EXERCISE DETAILS
Leaving out every picture, transcribe the lines from the line that contains "Collapse the システム ツール section" to the end of the entries below, both ends included.

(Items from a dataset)

*** Begin section ***

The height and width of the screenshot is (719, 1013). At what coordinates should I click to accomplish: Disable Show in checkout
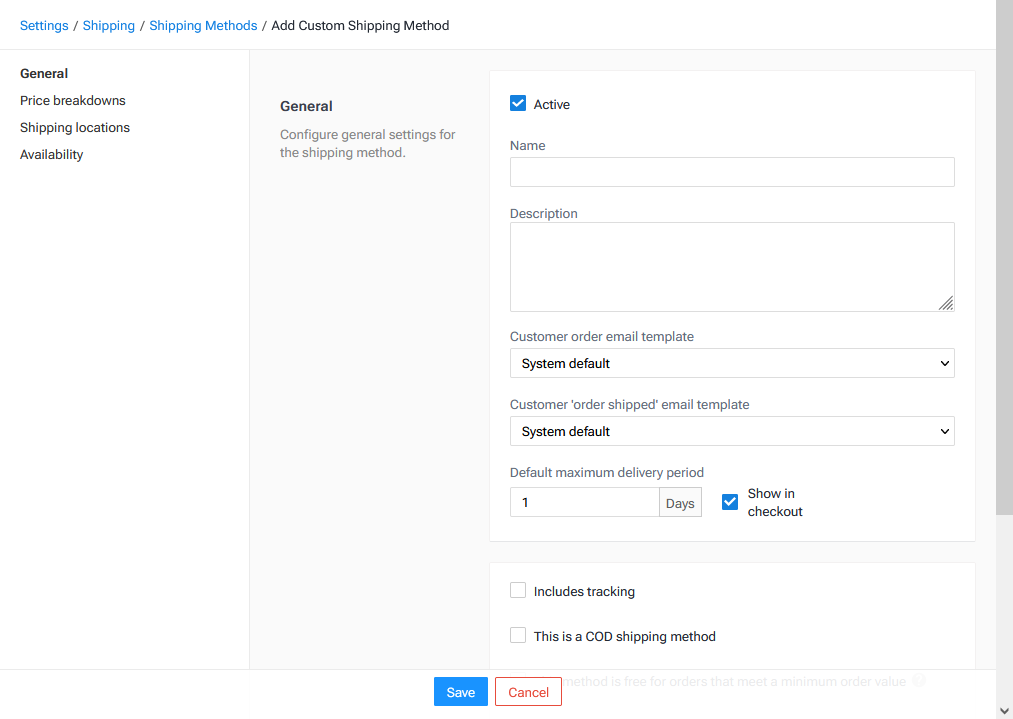(x=730, y=501)
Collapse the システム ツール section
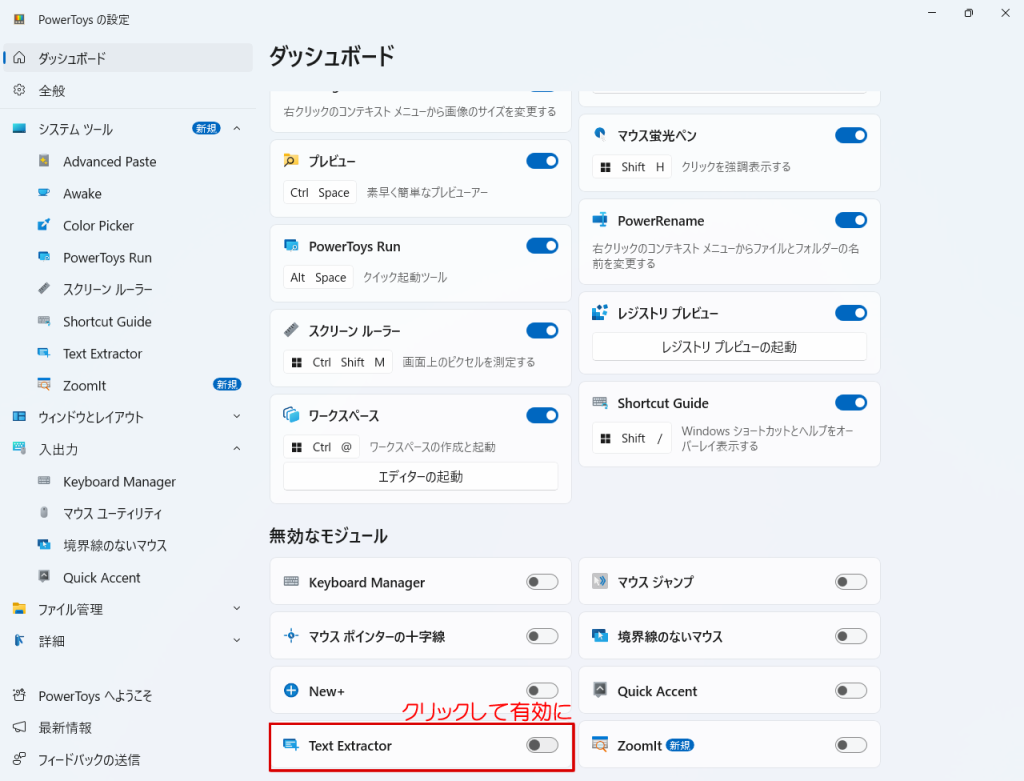Image resolution: width=1024 pixels, height=781 pixels. [237, 129]
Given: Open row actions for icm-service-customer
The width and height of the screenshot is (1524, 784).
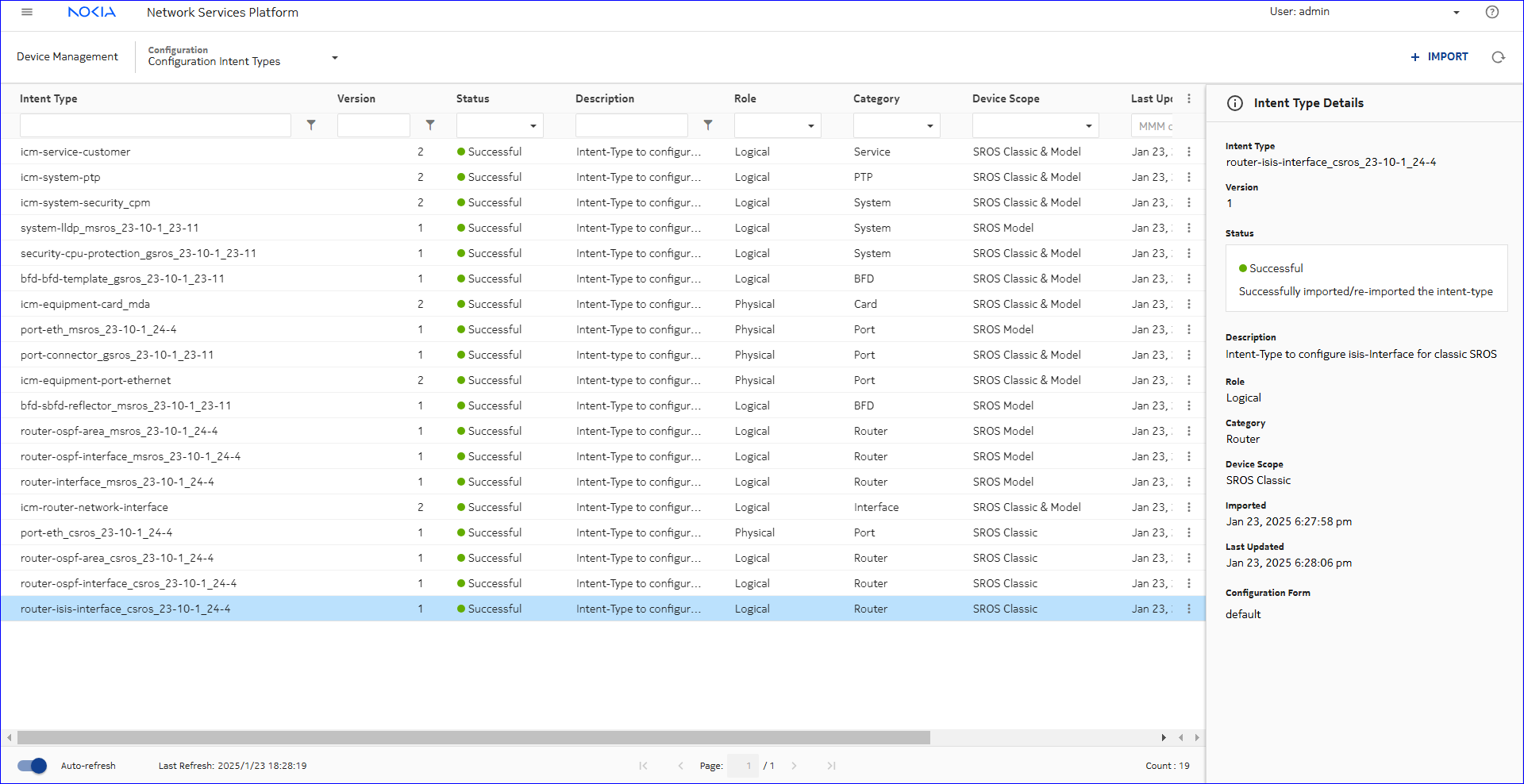Looking at the screenshot, I should (1188, 152).
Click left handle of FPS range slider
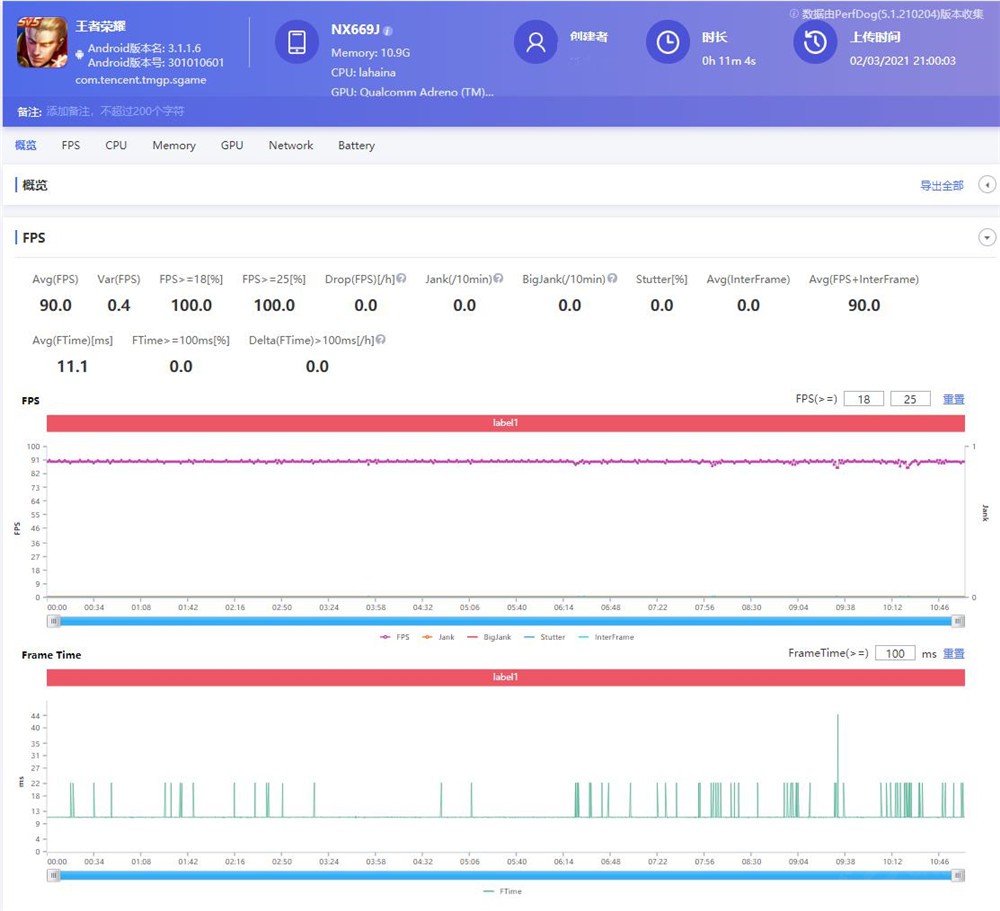The height and width of the screenshot is (911, 1000). 54,621
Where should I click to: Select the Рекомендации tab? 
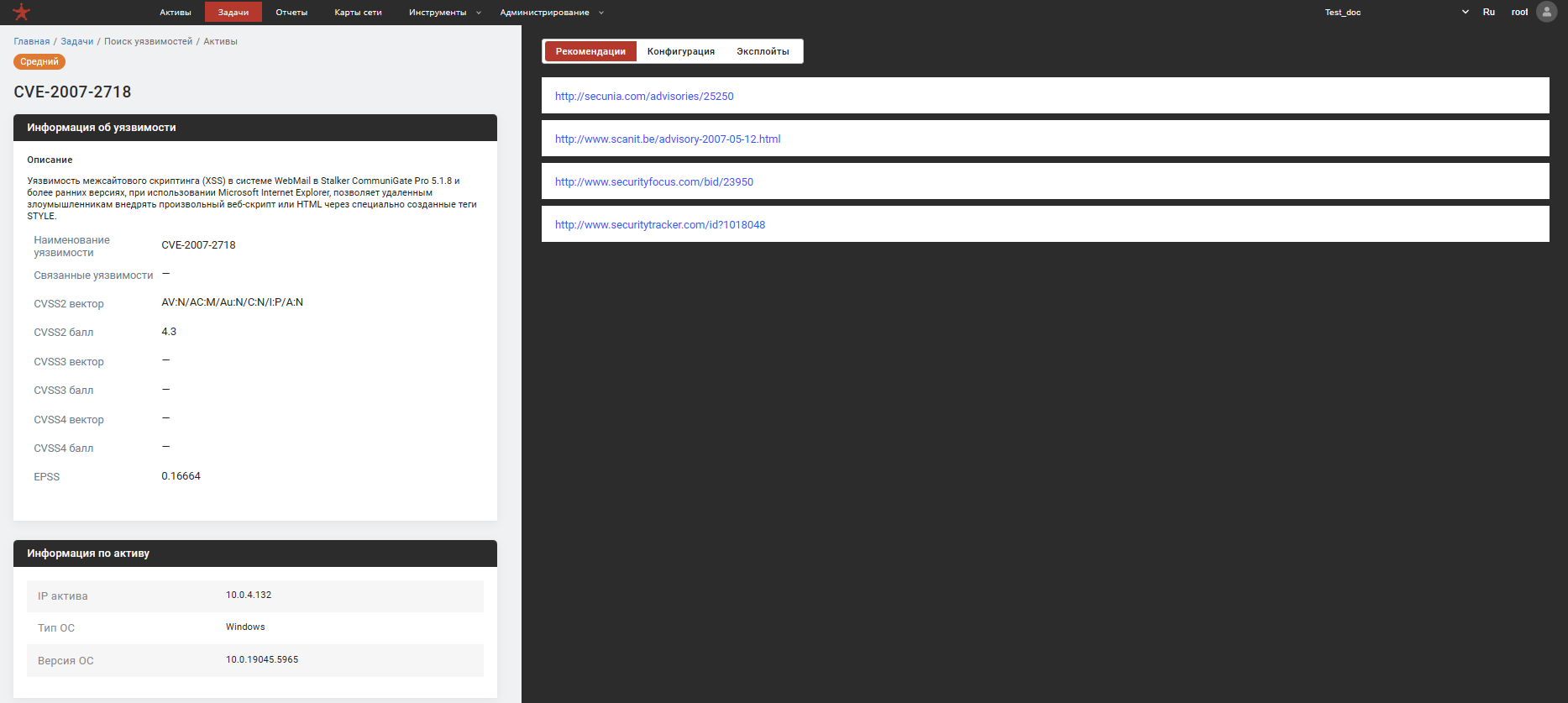[590, 51]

*** End section ***

SOLVED PROBLEM
Collapse the システム ツール section
Image resolution: width=1024 pixels, height=781 pixels. [237, 129]
Given: Open row actions for icm-service-customer
The width and height of the screenshot is (1524, 784).
Looking at the screenshot, I should (1188, 152).
Click left handle of FPS range slider
The height and width of the screenshot is (911, 1000). 54,621
Where should I click to: Select the Рекомендации tab? 
[590, 51]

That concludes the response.